EXERCISE DESCRIPTION
The required result is a copy of each line below in which "computer" appears.
──────── RECORDS FOR THIS EXERCISE
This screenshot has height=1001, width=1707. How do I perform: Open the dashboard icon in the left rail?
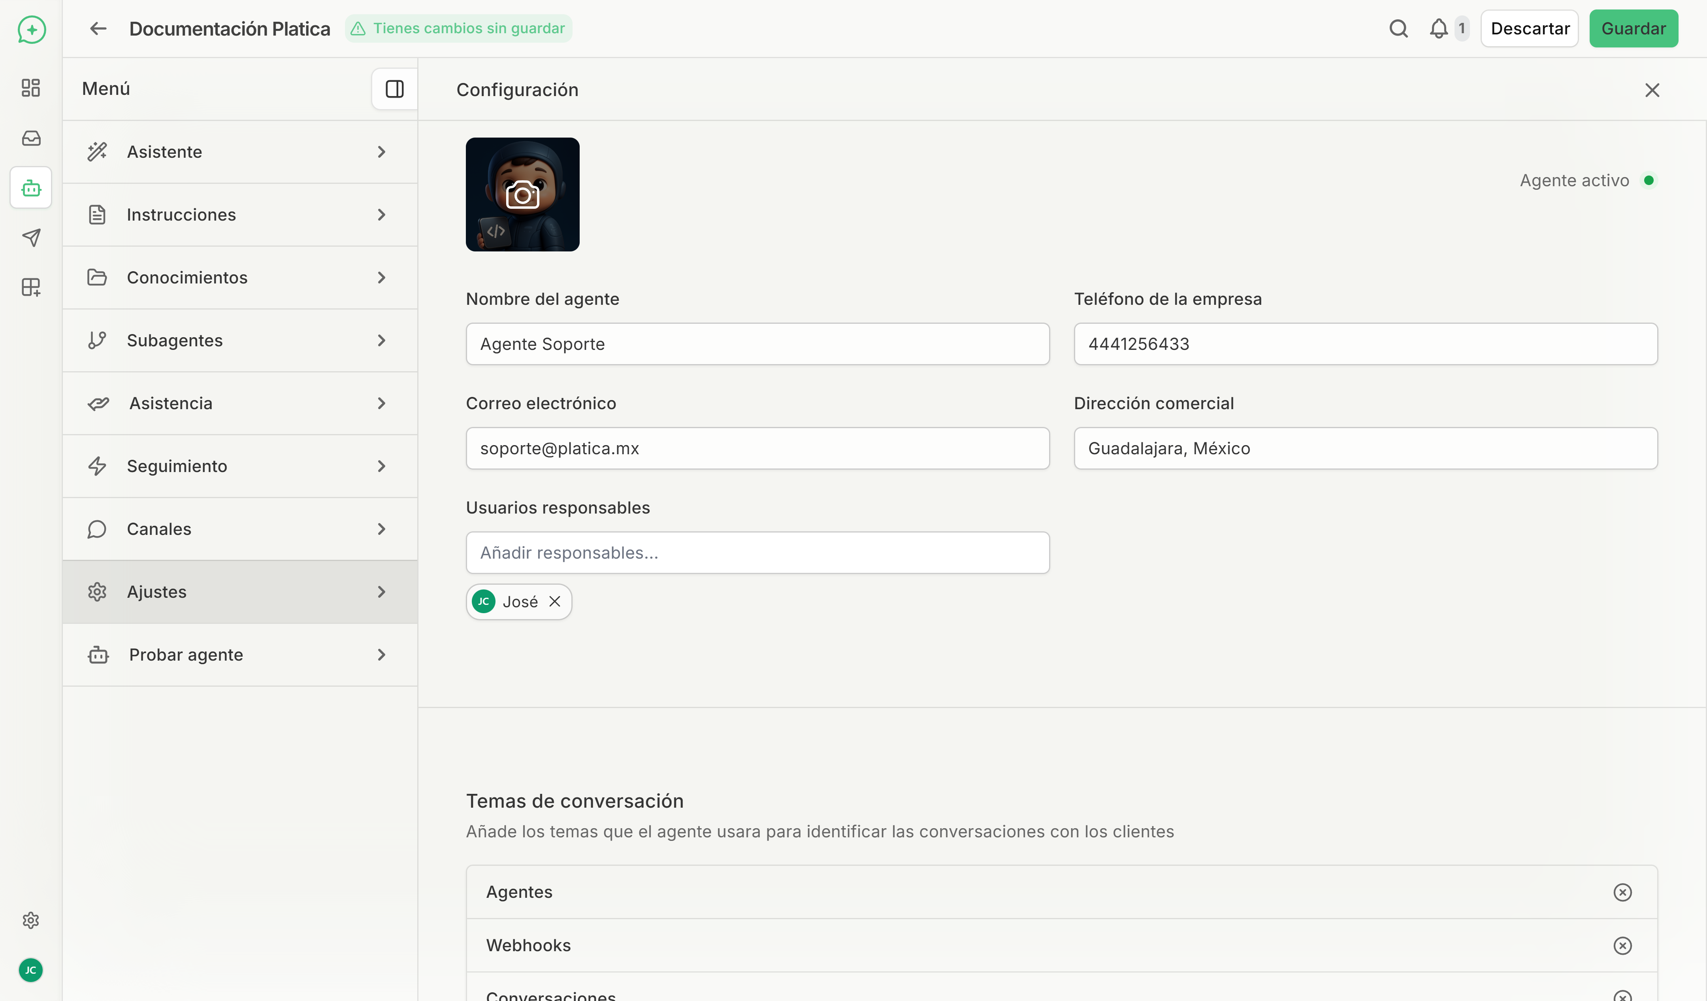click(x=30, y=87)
────────────────
──────── RECORDS FOR THIS EXERCISE
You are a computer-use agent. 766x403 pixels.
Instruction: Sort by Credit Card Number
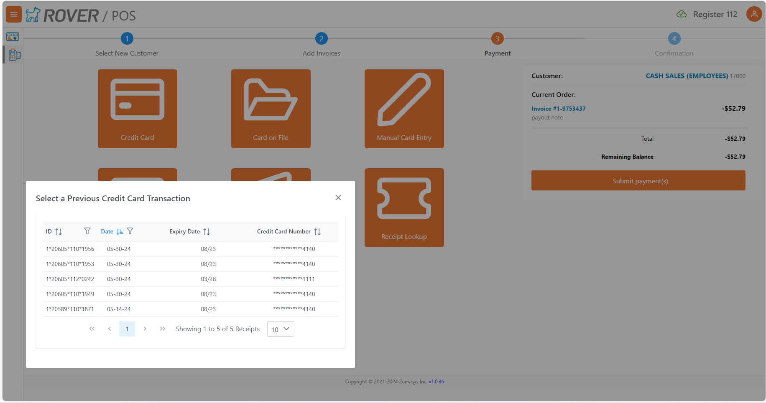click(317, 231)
────────────────
──────── RECORDS FOR THIS EXERCISE
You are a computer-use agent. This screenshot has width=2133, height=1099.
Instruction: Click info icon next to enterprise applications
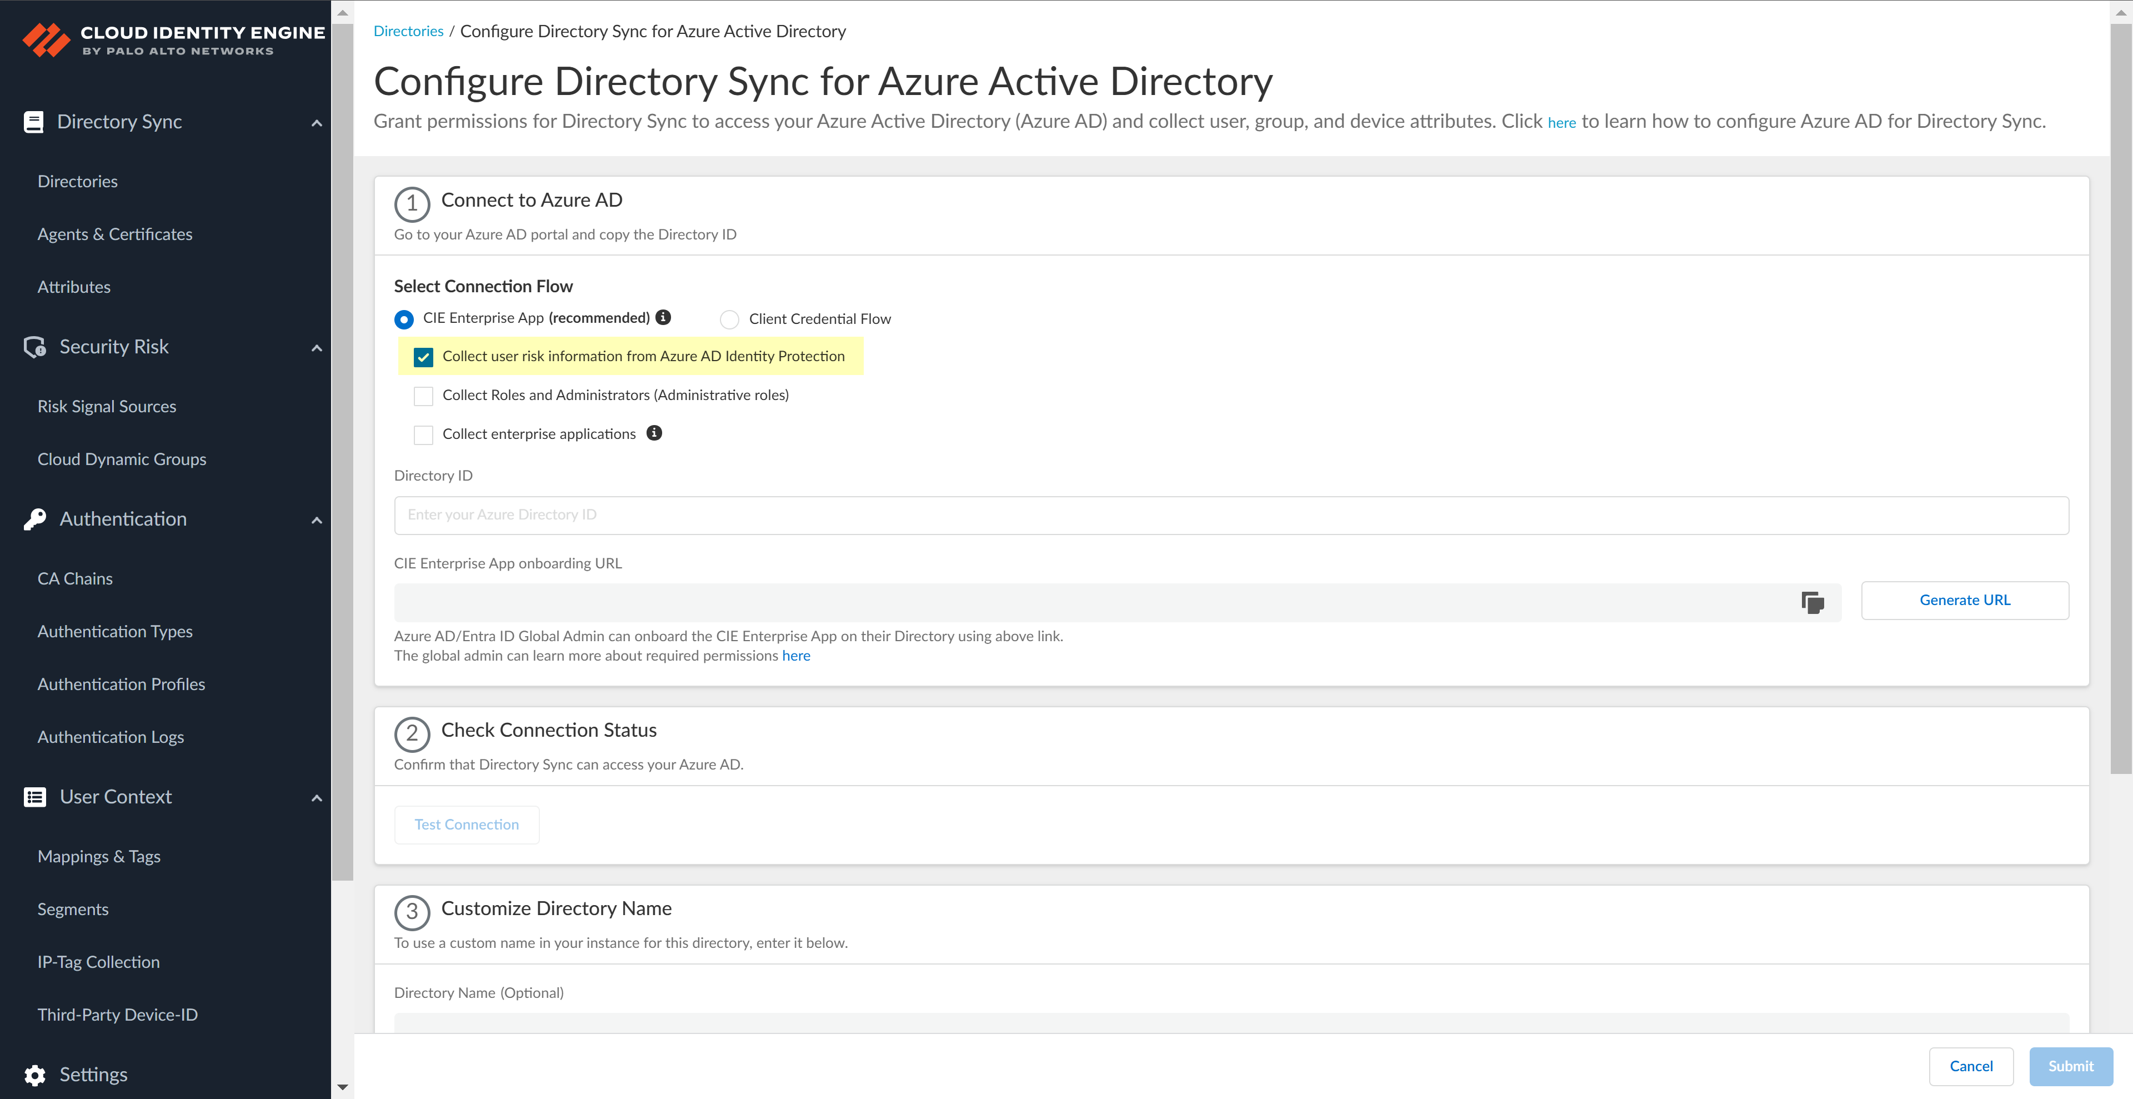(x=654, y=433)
────────────────
YOUR SOLUTION
You are a computer-use agent. 766x403 pixels.
You are a computer-use agent. This screenshot has width=2133, height=1099.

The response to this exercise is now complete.